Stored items
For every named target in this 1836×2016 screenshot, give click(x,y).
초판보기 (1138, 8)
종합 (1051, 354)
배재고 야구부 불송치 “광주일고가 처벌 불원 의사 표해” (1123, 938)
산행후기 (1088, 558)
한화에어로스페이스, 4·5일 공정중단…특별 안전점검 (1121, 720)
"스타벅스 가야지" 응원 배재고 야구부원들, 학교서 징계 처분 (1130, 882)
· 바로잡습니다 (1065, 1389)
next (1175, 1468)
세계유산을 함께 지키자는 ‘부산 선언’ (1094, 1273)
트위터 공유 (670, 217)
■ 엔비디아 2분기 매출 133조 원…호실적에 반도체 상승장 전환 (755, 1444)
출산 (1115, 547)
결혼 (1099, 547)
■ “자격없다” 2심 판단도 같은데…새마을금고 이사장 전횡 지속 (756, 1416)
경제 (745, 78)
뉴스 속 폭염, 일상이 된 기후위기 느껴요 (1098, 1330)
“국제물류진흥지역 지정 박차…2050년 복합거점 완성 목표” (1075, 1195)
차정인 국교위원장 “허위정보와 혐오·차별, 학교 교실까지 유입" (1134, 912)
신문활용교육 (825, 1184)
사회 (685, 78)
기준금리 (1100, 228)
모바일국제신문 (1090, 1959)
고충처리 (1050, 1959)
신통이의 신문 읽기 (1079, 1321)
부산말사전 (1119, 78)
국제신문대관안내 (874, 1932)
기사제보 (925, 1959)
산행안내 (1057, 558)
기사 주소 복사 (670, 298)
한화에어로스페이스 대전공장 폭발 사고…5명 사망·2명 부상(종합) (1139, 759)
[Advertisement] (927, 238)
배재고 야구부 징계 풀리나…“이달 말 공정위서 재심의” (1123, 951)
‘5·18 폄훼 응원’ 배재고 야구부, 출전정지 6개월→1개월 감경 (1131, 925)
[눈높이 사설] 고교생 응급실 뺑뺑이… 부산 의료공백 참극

Aim of the task
Both the line containing "종합 (1051, 354)" and the line containing "기준금리 (1100, 228)" belong in the answer. Print them and every line above that falls between them exactly, and no others.

Task solution
종합 (1051, 354)
배재고 야구부 불송치 “광주일고가 처벌 불원 의사 표해” (1123, 938)
산행후기 (1088, 558)
한화에어로스페이스, 4·5일 공정중단…특별 안전점검 (1121, 720)
"스타벅스 가야지" 응원 배재고 야구부원들, 학교서 징계 처분 (1130, 882)
· 바로잡습니다 (1065, 1389)
next (1175, 1468)
세계유산을 함께 지키자는 ‘부산 선언’ (1094, 1273)
트위터 공유 (670, 217)
■ 엔비디아 2분기 매출 133조 원…호실적에 반도체 상승장 전환 (755, 1444)
출산 (1115, 547)
결혼 (1099, 547)
■ “자격없다” 2심 판단도 같은데…새마을금고 이사장 전횡 지속 (756, 1416)
경제 (745, 78)
뉴스 속 폭염, 일상이 된 기후위기 느껴요 (1098, 1330)
“국제물류진흥지역 지정 박차…2050년 복합거점 완성 목표” (1075, 1195)
차정인 국교위원장 “허위정보와 혐오·차별, 학교 교실까지 유입" (1134, 912)
신문활용교육 (825, 1184)
사회 (685, 78)
기준금리 (1100, 228)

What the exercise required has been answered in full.